KEMENTERIAN Komunikasi dan Digital (Komdigi) memaparkan filosofi di balik wacana kebijakan satu orang satu akun media sosial. Sekjen Komdigi, Ismail, menegaskan aturan ini merupakan ikhtiar menciptakan ruang digital yang sehat dan aman.
Menurut Ismail, banyak perilaku negatif di ruang digital muncul karena orang merasa identitasnya tak dikenali. “Saat masuk ruang digital, ada yang berpikir orang lain tidak tahu itu dirinya. Kondisi ini berbahaya karena bisa memicu niat jahat, bahkan bagi mereka yang awalnya tidak berniat melanggar,” ujarnya dalam acara Ngopi Bareng Media di Kantor Kemkomdigi, Jakarta, Jumat (19/9).

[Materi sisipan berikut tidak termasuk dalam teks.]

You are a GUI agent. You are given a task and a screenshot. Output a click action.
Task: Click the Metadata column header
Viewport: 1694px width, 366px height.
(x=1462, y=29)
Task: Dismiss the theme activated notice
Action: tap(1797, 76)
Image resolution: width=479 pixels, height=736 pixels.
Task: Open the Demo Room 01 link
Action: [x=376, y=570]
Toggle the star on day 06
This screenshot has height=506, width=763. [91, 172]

Ia menambahkan, anonimitas sering mendorong pengguna menyebar konten ilegal atau merugikan orang lain. Karena itu, kebijakan satu akun per orang diharapkan menjaga akuntabilitas dan tanggung jawab di dunia digital, layaknya di ruang nyata.

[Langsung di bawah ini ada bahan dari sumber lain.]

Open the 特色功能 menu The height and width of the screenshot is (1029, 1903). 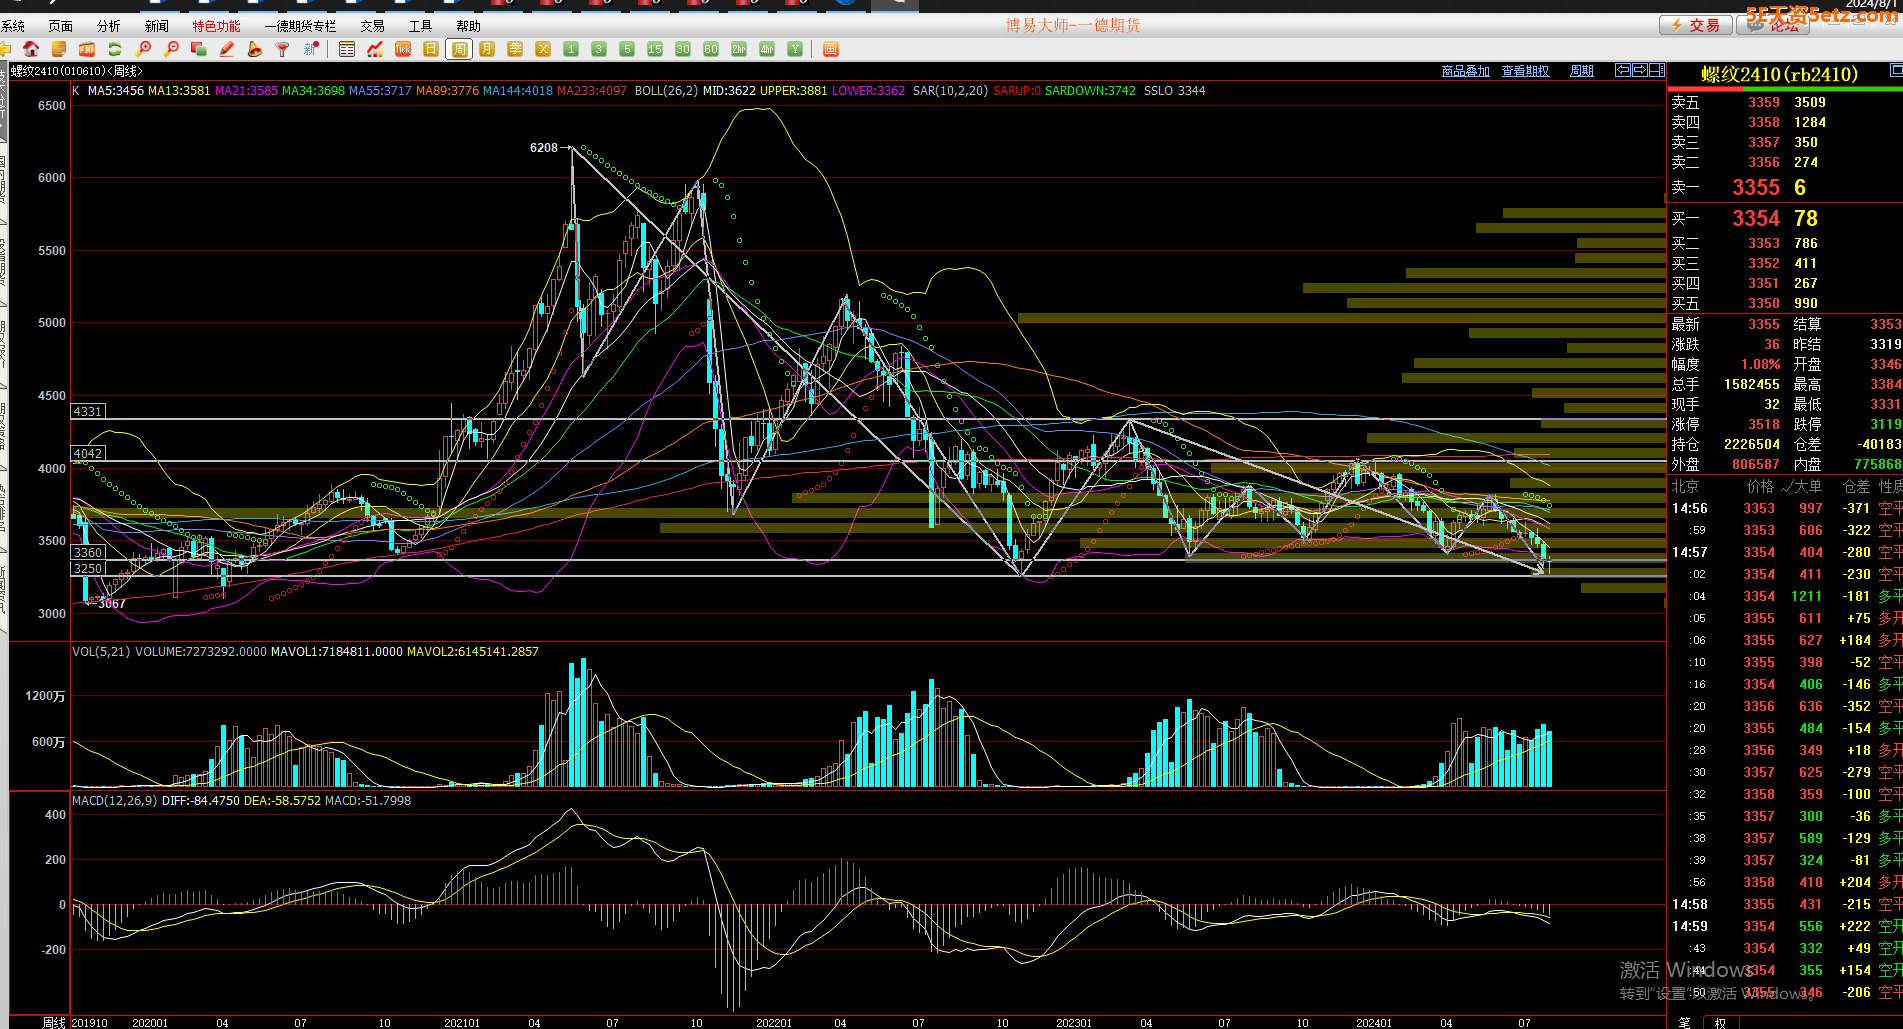pos(216,26)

“Di ruang digital, orang tetap harus menjadi dirinya sendiri. Solusinya bisa dengan digital ID, bukan sekadar mengetik, tapi juga verifikasi wajah, sidik jari, dan sebagainya,” jelas Ismail.
Meski begitu, ia menegaskan aturan ini masih sebatas wacana yang tengah didiskusikan. Komdigi menolak anggapan bahwa rencana ini membatasi kebebasan berekspresi. “Tujuannya justru agar ruang digital lebih sehat, produktif, dan aman. Semua orang pasti ingin keluarganya terlindungi dari dampak negatif dunia maya,” ujarnya.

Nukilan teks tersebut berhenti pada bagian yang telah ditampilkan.